I stand in the doorway of my father’s room. Way too afraid to go in. All around me, hospital stink and loudspeaker hum. A stroke, the doctor had said.
In this room, there is only one bed, and in it, a man hooked up to machines, head propped back. His mouth open like a tiny bird waiting for food.
I check the room number. I check the visitor’s pass. Stand there for a moment, watching this stranger breathing my father’s air.
Because this could not be my father. My father is a young, thin man. Dark, wavy hair. And there we are, still at the beach. We walk to the edge of the ocean, white foam bubbling at my toes. Too cold, I say, and he scoops me up and runs us into a wave. Later, he buys me ice cream and squeezes my hand.
But now, there’s this man in a hospital bed.
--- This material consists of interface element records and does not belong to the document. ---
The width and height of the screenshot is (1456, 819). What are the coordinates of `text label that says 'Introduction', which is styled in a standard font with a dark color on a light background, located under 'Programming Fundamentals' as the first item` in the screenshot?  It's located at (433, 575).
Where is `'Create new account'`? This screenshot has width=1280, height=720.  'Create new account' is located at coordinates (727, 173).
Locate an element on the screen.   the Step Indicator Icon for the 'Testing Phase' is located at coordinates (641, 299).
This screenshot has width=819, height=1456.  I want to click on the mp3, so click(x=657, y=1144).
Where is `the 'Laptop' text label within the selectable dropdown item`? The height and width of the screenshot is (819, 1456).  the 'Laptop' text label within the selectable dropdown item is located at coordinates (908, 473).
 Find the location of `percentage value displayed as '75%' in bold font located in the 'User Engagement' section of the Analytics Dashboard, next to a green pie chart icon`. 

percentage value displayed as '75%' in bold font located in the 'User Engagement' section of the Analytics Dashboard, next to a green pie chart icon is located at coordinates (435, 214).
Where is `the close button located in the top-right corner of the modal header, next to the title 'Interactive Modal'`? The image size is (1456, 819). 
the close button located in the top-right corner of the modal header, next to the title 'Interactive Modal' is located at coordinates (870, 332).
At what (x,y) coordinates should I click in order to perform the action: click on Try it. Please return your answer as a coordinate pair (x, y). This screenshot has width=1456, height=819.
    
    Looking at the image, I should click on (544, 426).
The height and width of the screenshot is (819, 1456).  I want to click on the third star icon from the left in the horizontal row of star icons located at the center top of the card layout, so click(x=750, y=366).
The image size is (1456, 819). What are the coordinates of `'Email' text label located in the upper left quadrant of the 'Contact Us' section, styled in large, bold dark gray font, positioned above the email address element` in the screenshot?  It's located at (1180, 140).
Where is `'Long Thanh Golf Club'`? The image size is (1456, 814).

Tiny and sparrow-boned. A nurse pads in, wiggles some wires and tells me to take his hand. “It’s a good sign,” she says, “if he squeezes back.”
She is so starchy white, I wonder if her father ever tossed her into a wave. “Go on,” she says, “he’s all alone in there.” And I think of this stranger, my father, floating in an ocean inside his head. Wings too wet to fly.
That’s when I take his hand and hold it and hold it till he squeezes back, just like he did all those many years ago.